03 April 2024

Taking antipsychotics during pregnancy did not affect the neuropsychiatric development of children

A population-based cohort study by Australian, Danish, Norwegian, Finnish and Swedish scientists found that mothers taking antipsychotic drugs during pregnancy did not practically increase the risk of neurodevelopmental disorders in children, including the risk of learning difficulties. As reported in the journal eClinicalMedicine, the study used data from more than 210,000 children.

Neuroleptics, which are primarily indicated for schizophrenia and bipolar disorder, are often prescribed, including to pregnant women, to treat anxiety, depression and to correct behavior in autism spectrum disorders. However, animal studies have shown that prenatal exposure to certain antipsychotic drugs, including haloperidol, risperidone, quetiapine and olanzapine, can cause damage to fetal neural tissue.

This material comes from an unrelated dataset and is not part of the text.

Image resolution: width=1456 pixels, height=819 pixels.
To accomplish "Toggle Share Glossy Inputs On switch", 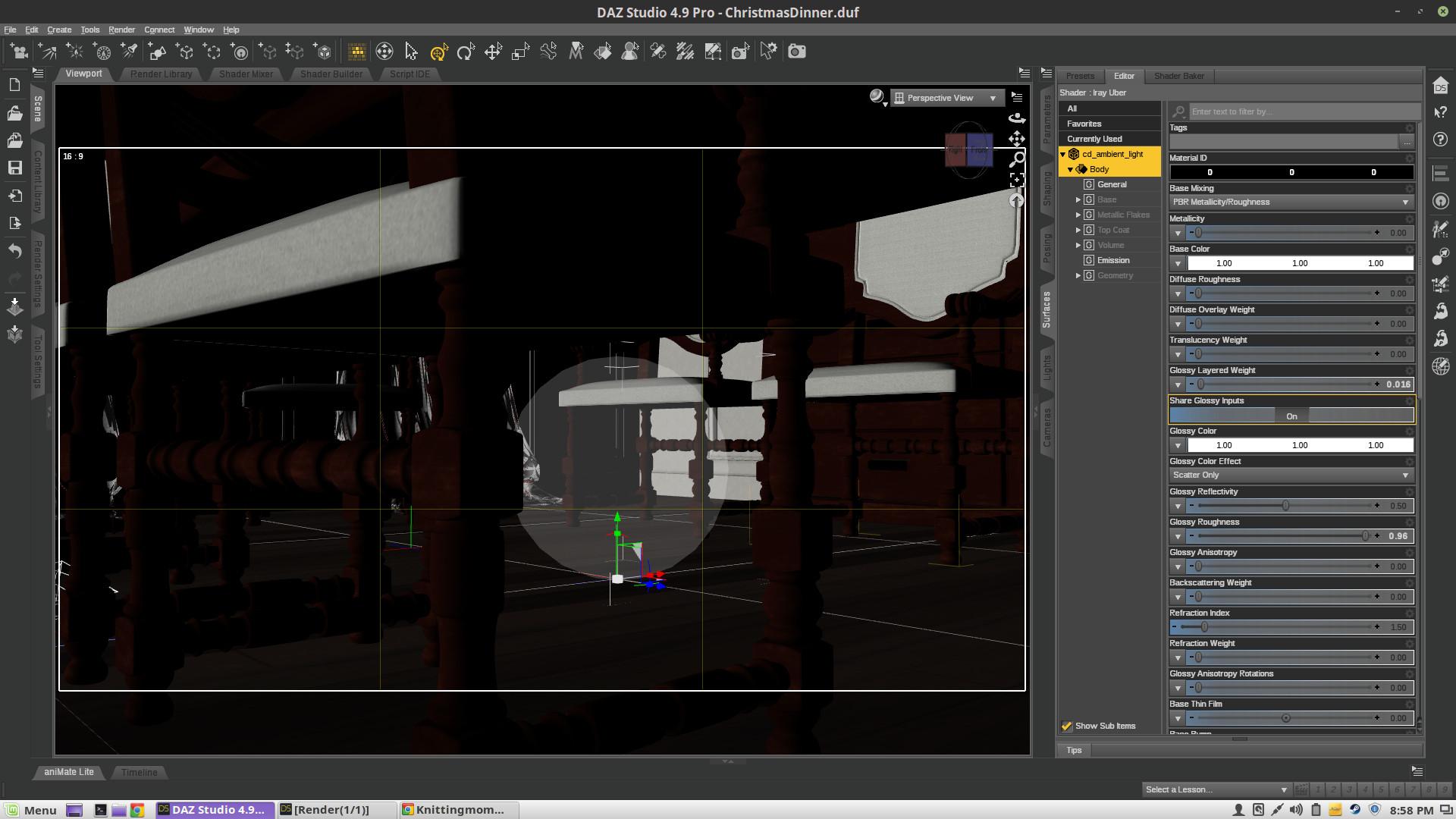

However, the extent to which antipsychotic drugs penetrate the placenta and accumulate in fetal brain tissue varies depending on the specific drug.

Data on the long-term neural development of children whose mothers took neuroleptics during pregnancy are still scarce. However, even the available data show that taking these drugs did not significantly affect the neuropsychiatric development of the children. Nevertheless, the evidence for specific neurodevelopmental disorders and specific antipsychotic drugs remains limited.

Researchers from Australia, Denmark, Finland, Norway, Sweden and Denmark, led by Helga Zoega of the University of New South Wales, conducted the most comprehensive study to date assessing the risks of neurodevelopmental disorders in children following prenatal exposure to different antipsychotics.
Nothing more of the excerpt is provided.